|
Searching for Mr. Sandman: The Common Problem of Insomnia
Recent studies suggest from twenty-five to seventy-five percent of Americans suffer from an occasional bad night of sleep, and at least one in ten have chronic insomnia. According to Preventdisease.com, “…each year seventy million Americans spend approximately $148 million on a variety of remedies to either put them to sleep at night or keep them awake in the day.” So what’s the big deal with losing a few hours sleep? The problem is that it’s an epidemic! Everyone doesn’t suffer from chronic insomnia, but an occasional bout is fairly common. We are too likely to run to the store or to the doctor these days and look for a quick “fix” that rarely cures the underlying problem. Most of the time, some simple adjustments to our lifestyles may help.

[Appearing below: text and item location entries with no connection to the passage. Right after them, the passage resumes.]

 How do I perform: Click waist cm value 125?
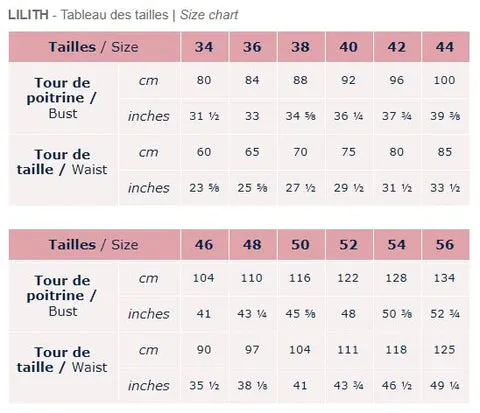(444, 350)
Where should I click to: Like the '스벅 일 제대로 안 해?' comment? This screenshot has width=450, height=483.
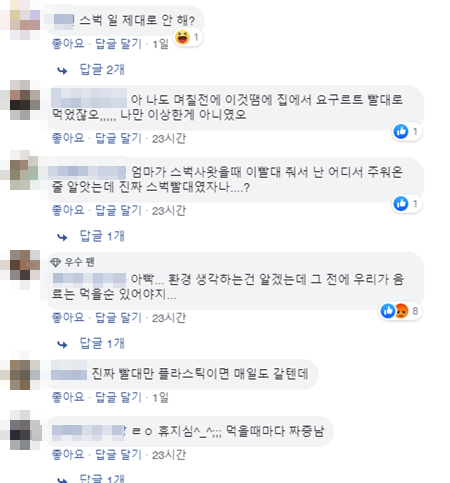pyautogui.click(x=68, y=44)
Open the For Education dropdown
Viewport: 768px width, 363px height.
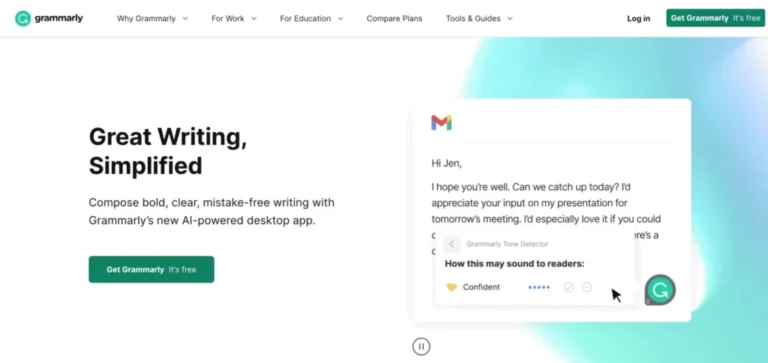click(312, 19)
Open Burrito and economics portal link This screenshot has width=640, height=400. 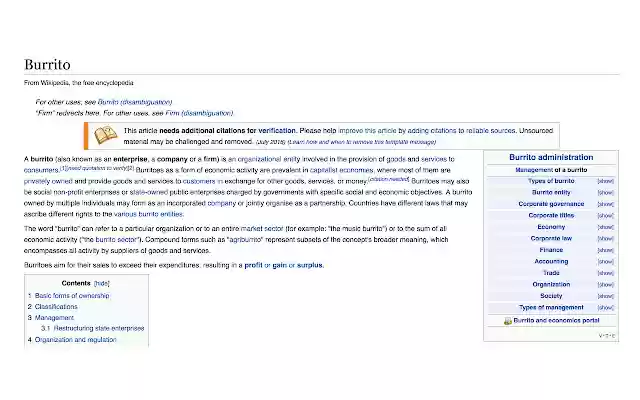coord(556,320)
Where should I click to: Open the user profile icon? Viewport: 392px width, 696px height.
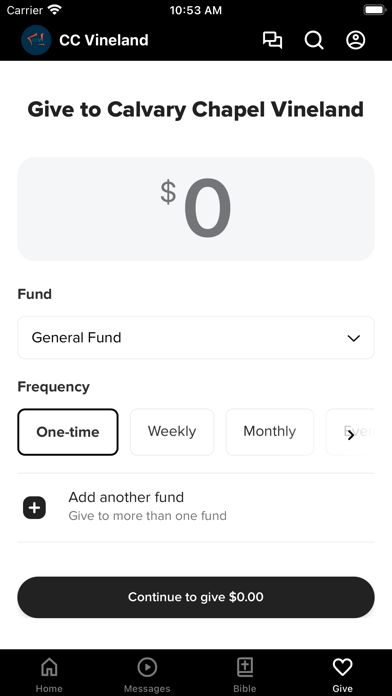tap(356, 40)
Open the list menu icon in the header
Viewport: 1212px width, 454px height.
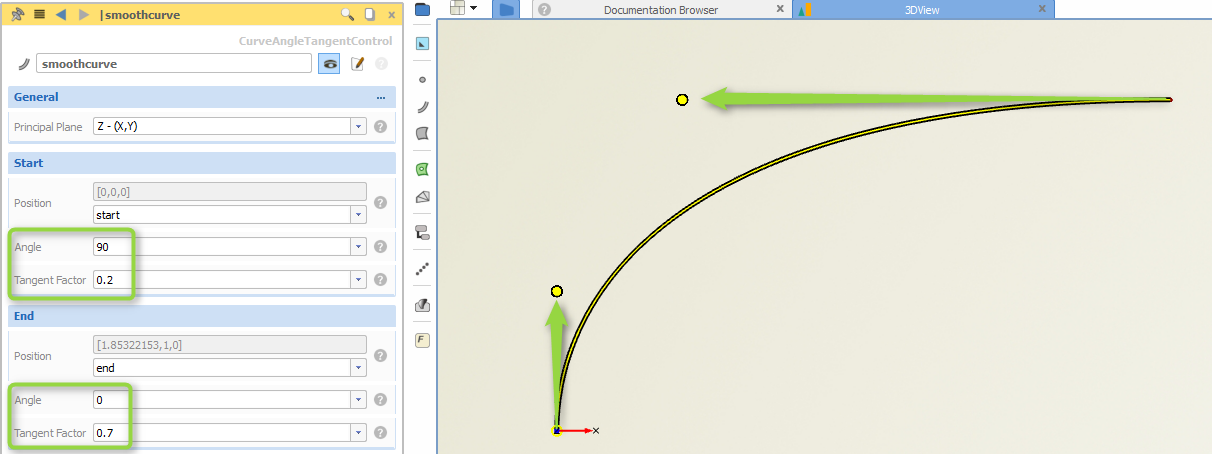[39, 15]
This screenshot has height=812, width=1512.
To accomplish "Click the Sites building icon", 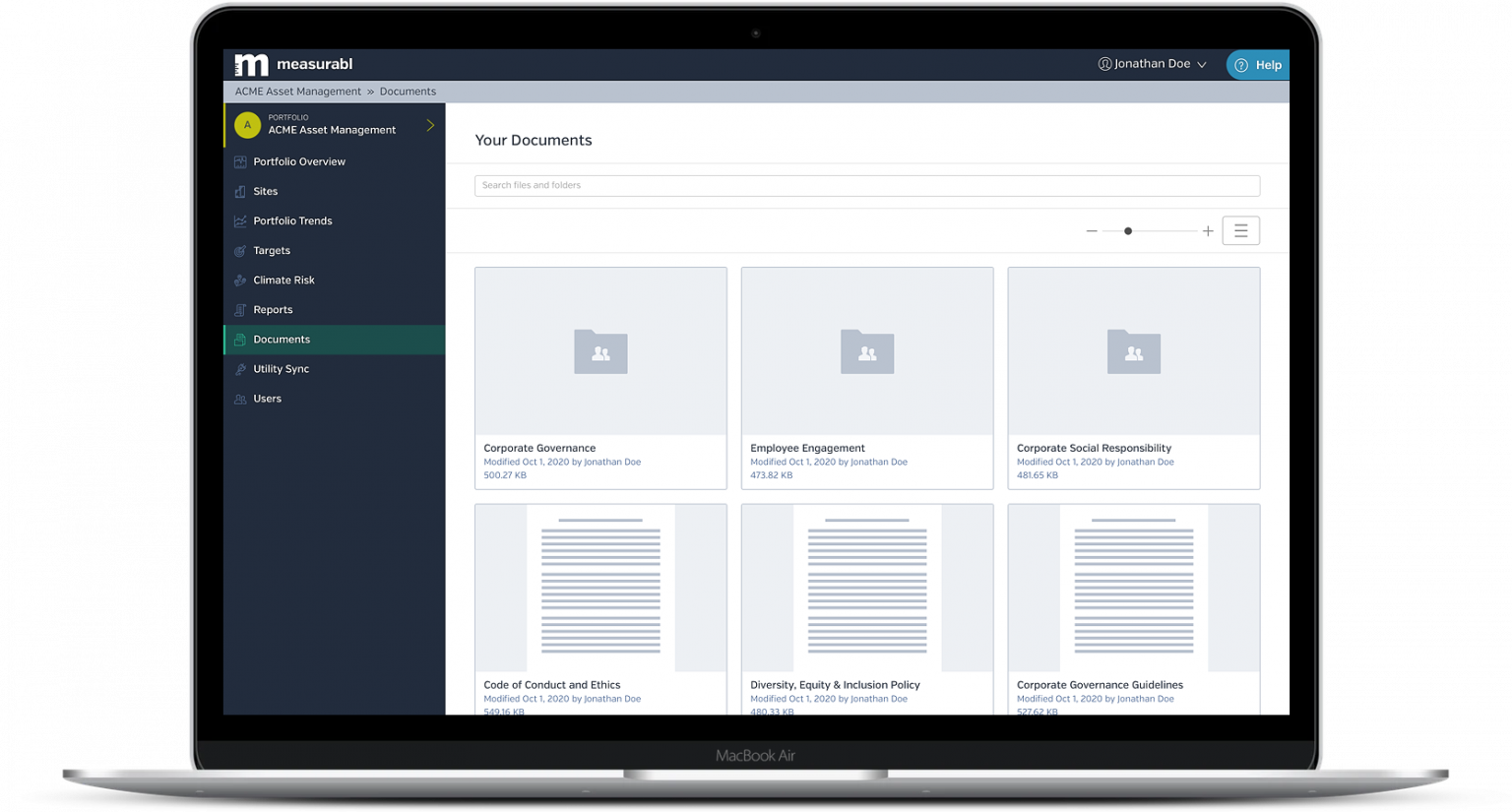I will [x=239, y=191].
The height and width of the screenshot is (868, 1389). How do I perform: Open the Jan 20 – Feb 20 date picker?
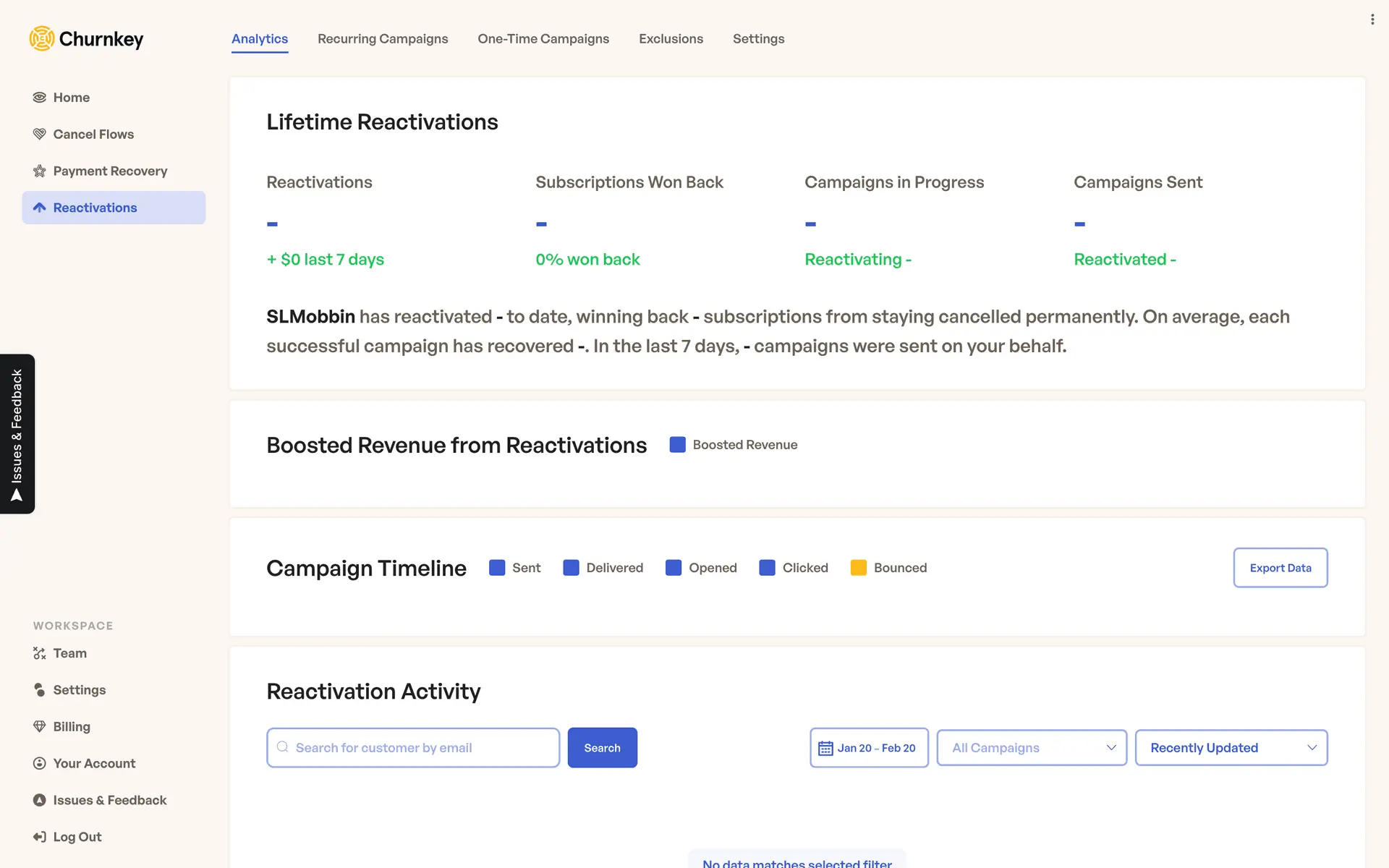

Ask yourself these questions: Do I continue to have problems falling asleep? Do I constantly wake up at night? Do I wake up early in the morning and can’t get back to sleep? Do I feel still feel tired in the morning and sluggish throughout the day? Do I worry at bedtime that I’ll be unable to get to sleep?
Getting a good night’s sleep is more than just a matter of comfort. Over time, it could lead to impaired concentration, decreases in memory, increased stress, increased accidents, and chronic fatigue. Long-term insomnia could lead to reduced immune system function, and worrying about the occasional lack of sleep could just make matters worse!
Consider making some changes in your daily routines: Be sure you get regular exposure to sunlight. Avoid napping after 2 pm, and don’t go to bed if you’re not sleepy. Keep the same bedtime and getup-time throughout the week. Don’t eat dinner or any heavy snack closer than 2 hours to bedtime, ie., (“Never dine after 9”). Limit alcohol and eliminate tobacco completely. Don’t have an office in your bedroom—use it mainly for sleeping and “fooling around”. Keep the bedroom cool, quiet, and dark. Don’t take your troubles to bed—you can’t solve them while you’re trying to fall asleep.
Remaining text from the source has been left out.